A lost season comes to an end this weekend for the University of Hawaii-Hilo baseball team, but don’t expect it to be merciful.
A lost season comes to an end this weekend for the University of Hawaii-Hilo baseball team, but don’t expect it to be merciful.
Mercy hasn’t been around since the first game of the season back on Feb. 13 when fifth-year senior Jordan Kurokawa pitched a glorious complete game against UH-Manoa, allowing just two hits, while striking out seven in a big neon, 1-0 victory over the Division I Rainbows.
It’s pretty much been straight down a slippery hill strewn with broken glass ever since.
“It’s tough,” coach Kallen Miyataki said before practice the other day, “really tough. After a season like this, part of you wants to just get it over with.”
The Vulcans are 6-26 in the Pacific West Conference, 7-31 overall at the end of a week in which the team passed a mournful milestone in an 11-4 loss at San Francisco State on Tuesday. It was the 100th loss for Miyataki, in his third season, dropping his record to 32-100.
He was a July hire in 2014, too late have any tangible impact on a depleted roster and the task of recruiting to a school with a minimalist budget has been a major issue.
This weekend, the six seniors — Jordan Kurokawa, Will Cleary, Jordan Kumasaka, Sean Nearhoof, Yoshinori Tanaka and David Moody — will all get their last opportunities to make a contribution before the season is relegated to the record books.
“We all try to keep our spirits up, everybody tries to give everybody else a lift, but it can be a very cruel game,” said Kurokawa, a possible selection in the Major League Baseball draft, June 9-11. “It gets to the point where you have to pick yourself up and just keep battling.”
Kurokawa was the Player of the Year last summer for the Top Speed team in the Golden State Collegiate League, where his teams was 43-6, almost a reversal of the Vulcans’ record this season.
“I wasn’t ready for that,” Kurokawa said, “I really thought we could do more, but this is difficult, it’s tough to keep a program going when it can’t win 10 games in a 40-game season.”
The most notable memories of the season involved Kurokawa’s opening game gem and a bizarre scene March 24 at Fresno Pacific in a 13-4 win behind the senior right-hander who attracted “at least 20,” according to Kurokawa or “maybe two dozen” professional scouts, in the estimation of Miyataki. Two scouts canceled plans they had elsewhere to fly in to Fresno for an up close look at Kurokawa, 23, older than most players in the draft.
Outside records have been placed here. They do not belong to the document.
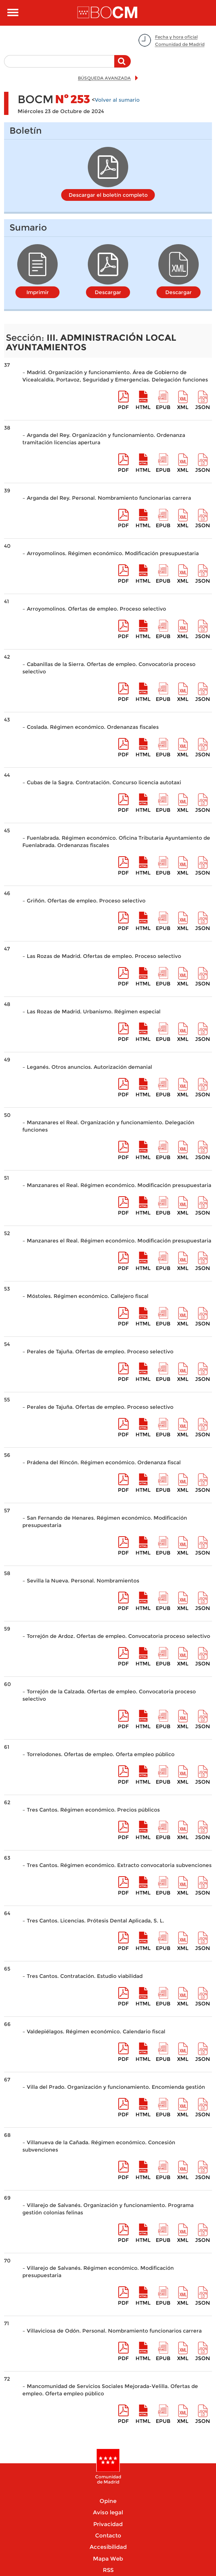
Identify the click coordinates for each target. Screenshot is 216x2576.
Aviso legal (108, 2512)
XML (182, 407)
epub (163, 407)
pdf (123, 407)
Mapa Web (108, 2558)
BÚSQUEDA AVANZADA (104, 78)
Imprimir (37, 292)
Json (202, 407)
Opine (108, 2500)
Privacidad (108, 2524)
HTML (143, 407)
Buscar (122, 65)
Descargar (108, 292)
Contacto (108, 2535)
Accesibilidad (108, 2546)
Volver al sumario (117, 100)
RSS (108, 2569)
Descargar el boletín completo (108, 195)
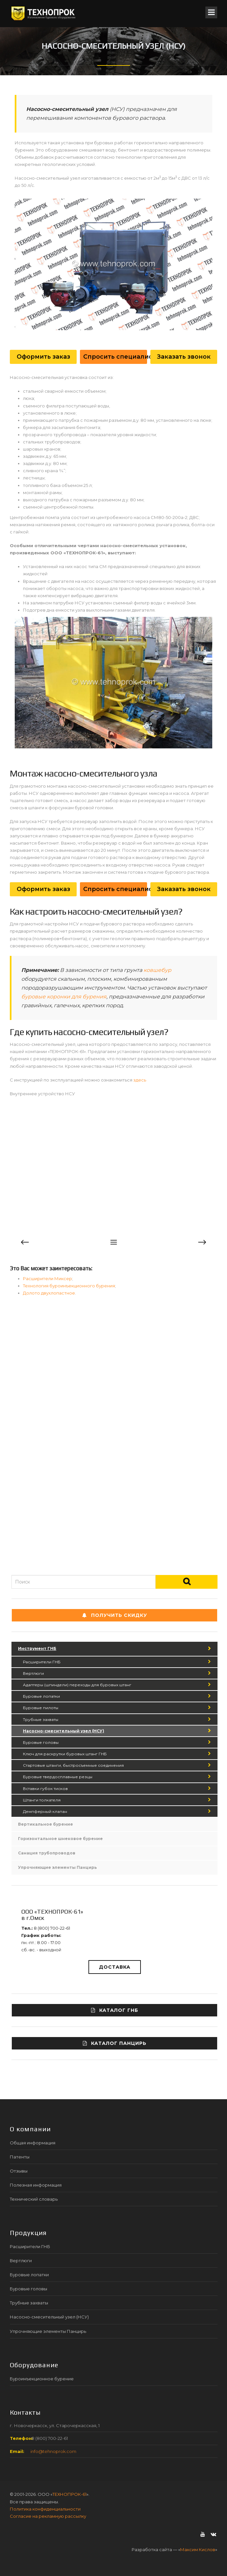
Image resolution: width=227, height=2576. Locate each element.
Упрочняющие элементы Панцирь (57, 1867)
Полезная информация (36, 2185)
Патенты (19, 2156)
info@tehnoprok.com (53, 2451)
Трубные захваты (40, 1719)
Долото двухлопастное (49, 1293)
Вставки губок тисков (45, 1788)
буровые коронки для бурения (63, 996)
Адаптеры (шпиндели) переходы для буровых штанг (77, 1684)
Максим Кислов (197, 2549)
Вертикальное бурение (45, 1824)
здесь (139, 1079)
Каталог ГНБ (114, 2010)
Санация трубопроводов (46, 1853)
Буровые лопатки (41, 1696)
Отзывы (19, 2171)
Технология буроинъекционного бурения (69, 1285)
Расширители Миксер (47, 1278)
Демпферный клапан (45, 1811)
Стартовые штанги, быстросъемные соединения (73, 1765)
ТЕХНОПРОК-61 (69, 2494)
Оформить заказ (43, 356)
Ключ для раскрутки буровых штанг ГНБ (65, 1753)
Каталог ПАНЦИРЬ (114, 2043)
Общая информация (32, 2142)
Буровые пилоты (40, 1707)
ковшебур (157, 970)
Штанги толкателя (42, 1800)
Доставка (114, 1967)
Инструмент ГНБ (37, 1648)
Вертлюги (33, 1673)
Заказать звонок (184, 356)
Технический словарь (34, 2199)
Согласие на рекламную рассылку (48, 2516)
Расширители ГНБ (42, 1661)
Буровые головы (41, 1742)
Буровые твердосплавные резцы (57, 1776)
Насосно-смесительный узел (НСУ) (63, 1730)
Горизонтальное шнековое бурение (60, 1838)
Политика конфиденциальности (45, 2509)
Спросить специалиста (115, 356)
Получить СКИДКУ (114, 1615)
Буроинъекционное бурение (42, 2378)
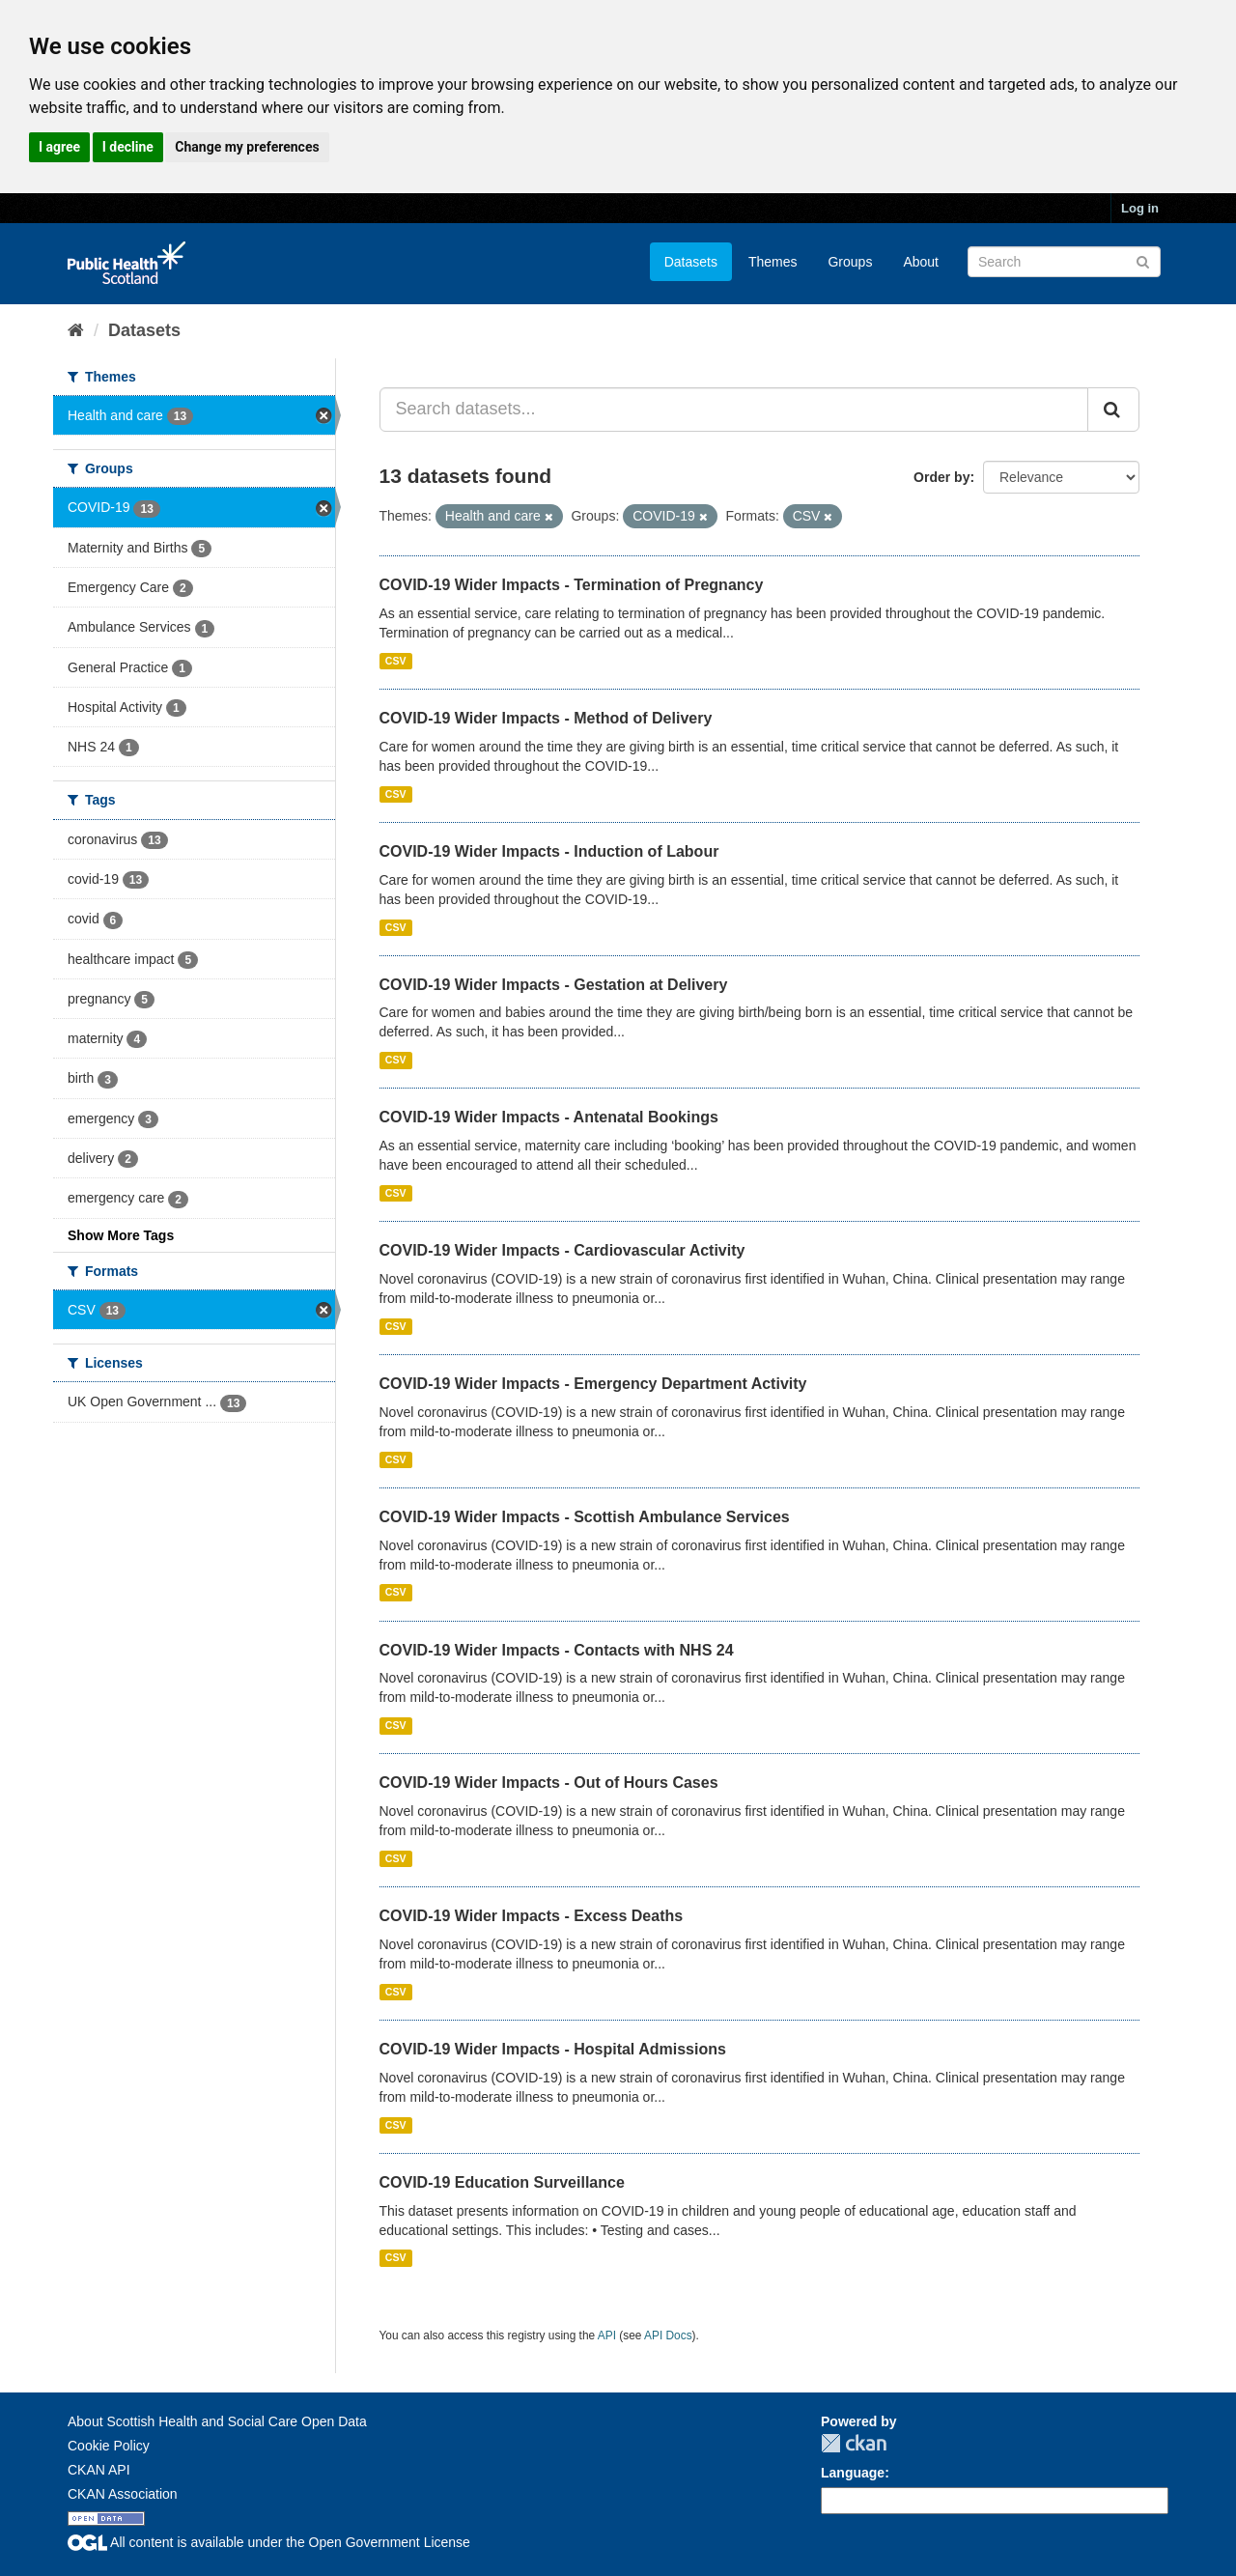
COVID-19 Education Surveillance (502, 2182)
“I’ve never experienced anything like that,” Kurokawa said, describing how scouts with their radar guns collected in an ‘L’ shape around the visitors bullpen before the game when he went out to warm up. “Every pitch I threw, you could see all these (radar) guns lift up and point toward the ball, then they would drop down and (the scouts), would make notes on my velocity.
“I was charged up,” he said, “I was touching 94 (mph), in the pen and yeah, I should have backed off a little and saved it for the game.”
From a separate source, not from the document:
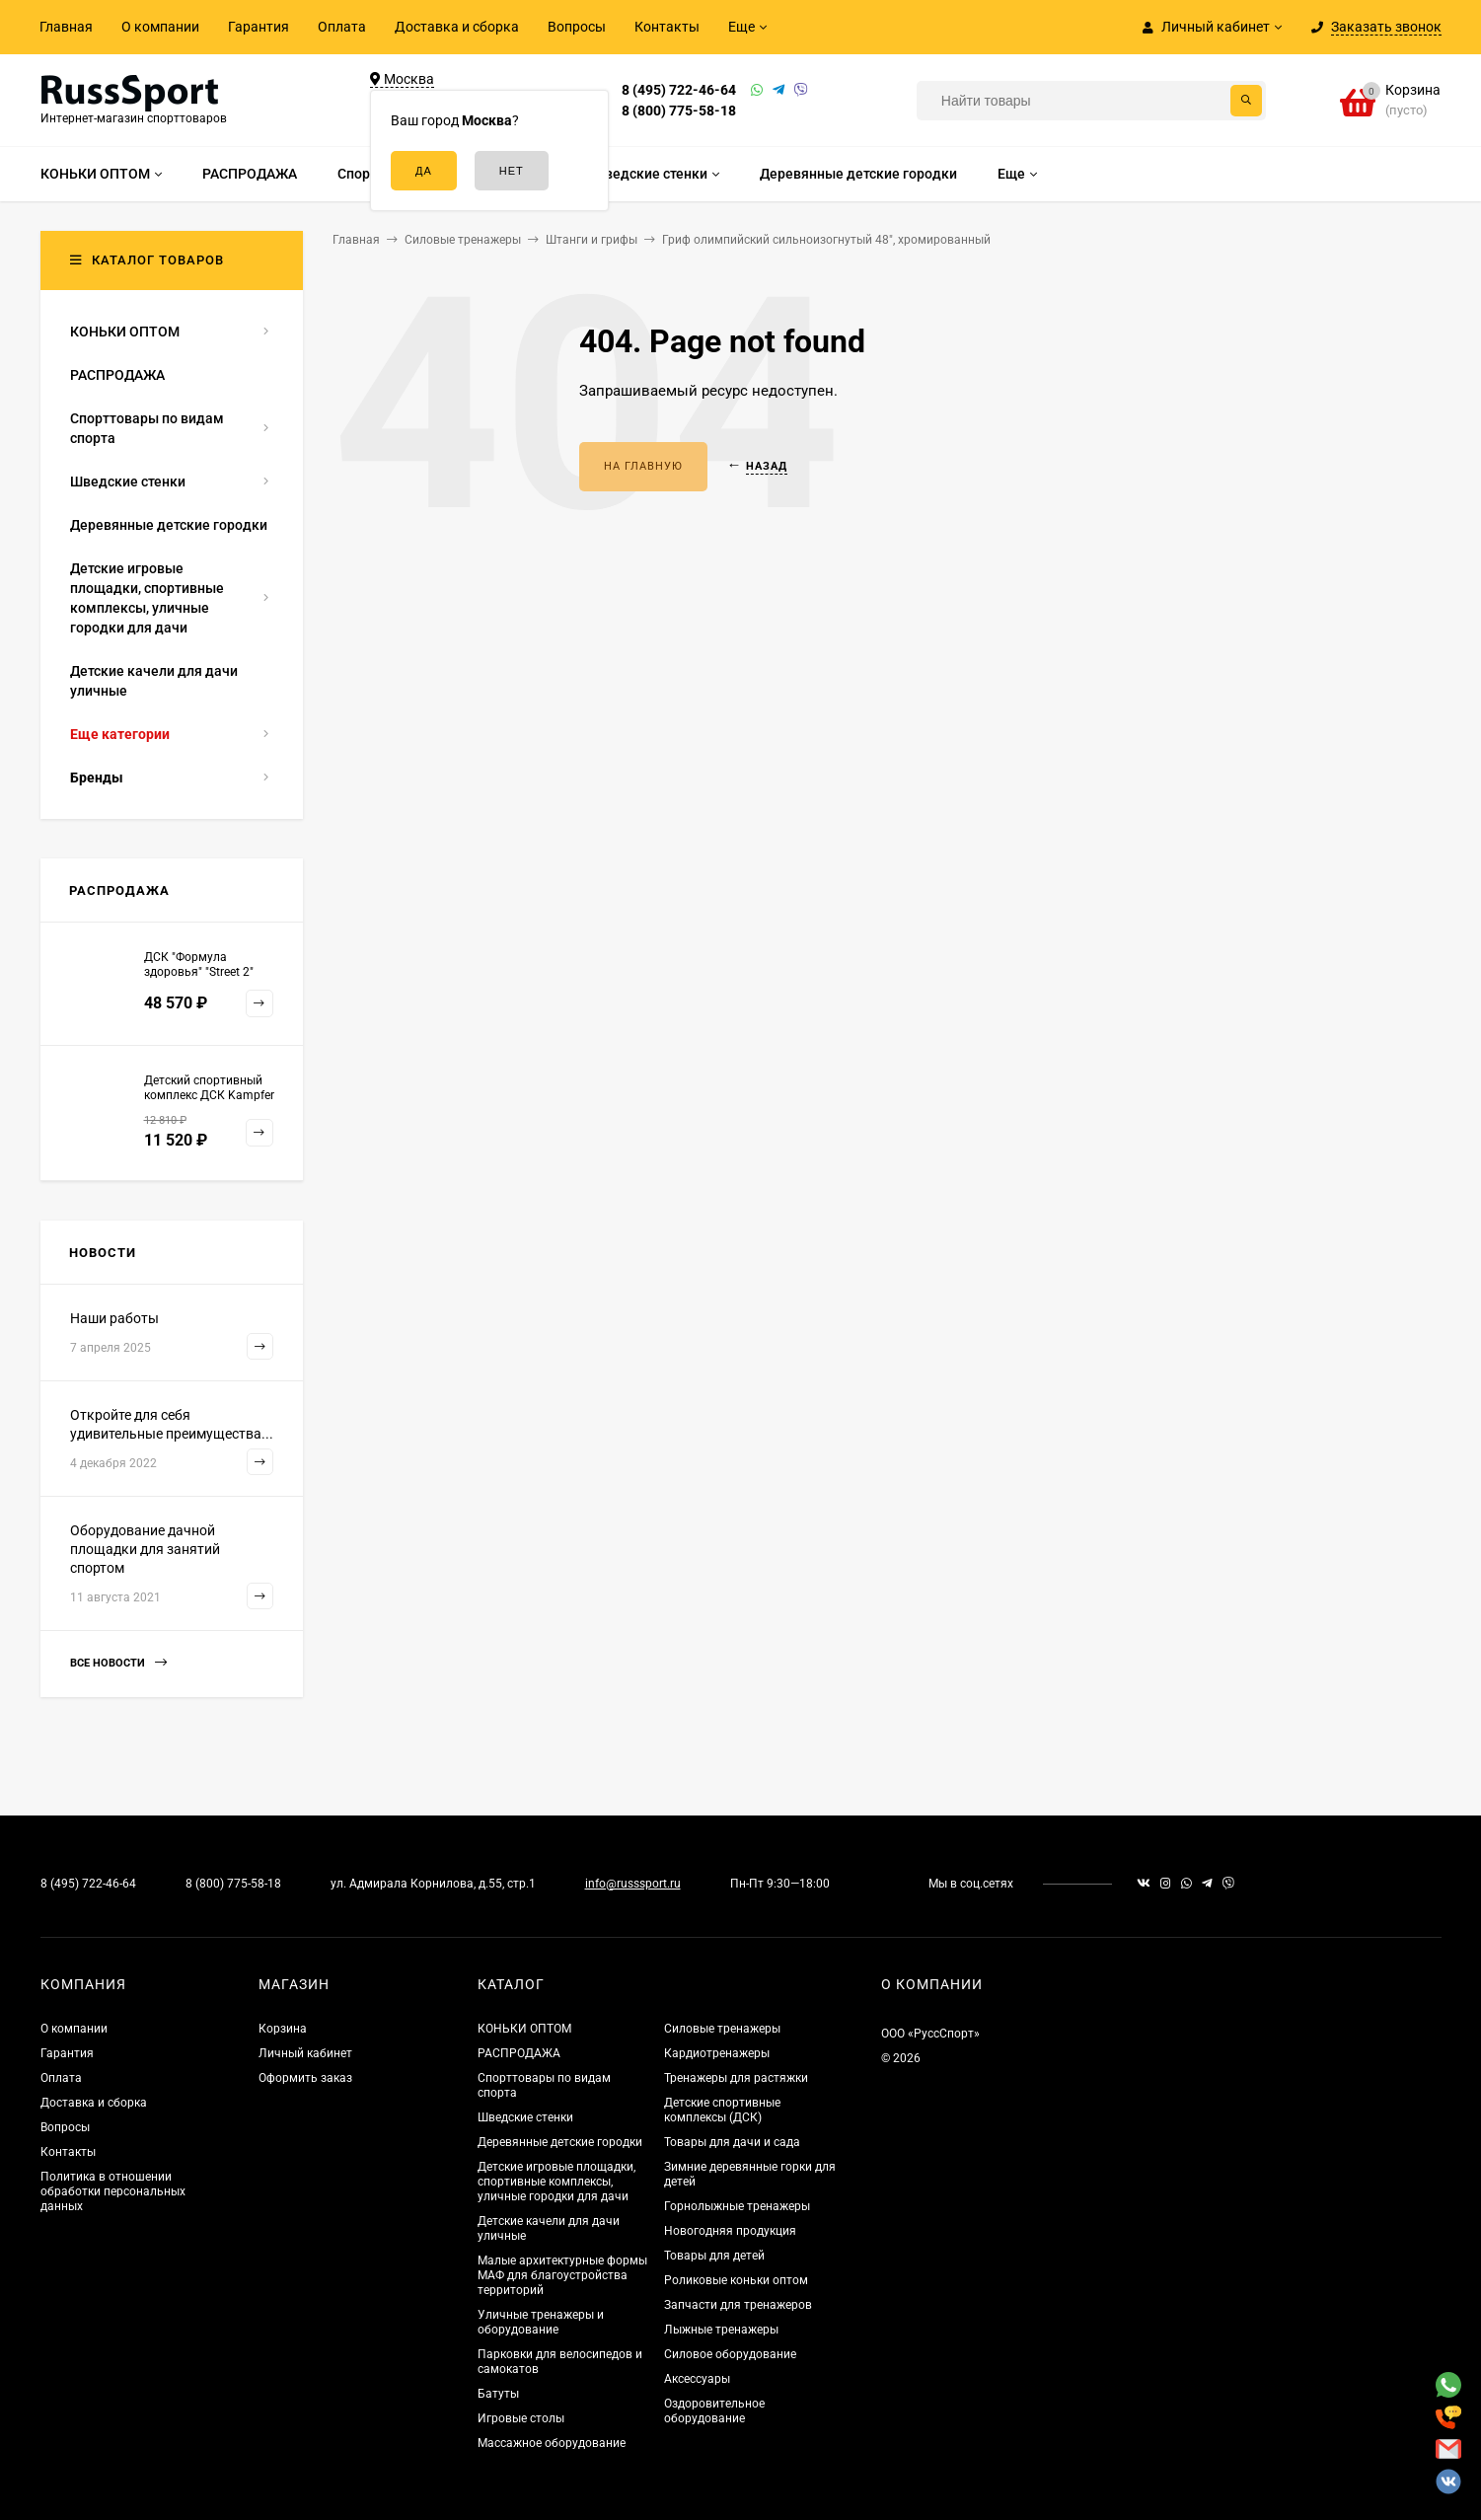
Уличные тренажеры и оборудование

Miyataki felt his ace overthrew in the bullpen to impress the scouts, accounting for an off start on the mound. Kurokawa gave up four runs in the first two innings, then settled own and threw five shutout innings to collect the win.
“I learned a lot that night,” he said. “I realized I was rushing my delivery, which is usually kind of long and smooth, so once I realized that I was able to settle down. I hope they saw something they liked.”
Kurokawa is 3-6 with a 3.41 earned run average, those three wins representing half of all the conference wins the Vulcans were able to collect this season. He will pitch the second game Saturday night at Wong Stadium against Hawaii Pacific after Moody (3-5, 4.27) makes his final collegiate start in the opening game at 3 p.m.
Sunday’s season-ending doubleheader is scheduled for a noon start, with sophomore Eric Vega (0-8, 3.02), the hard-luck starter this year, pitching the first game. Miyataki will choose between junior Morgan West (0-3, 7.41), and Kumasaka (1-3, 5.49) in the final game.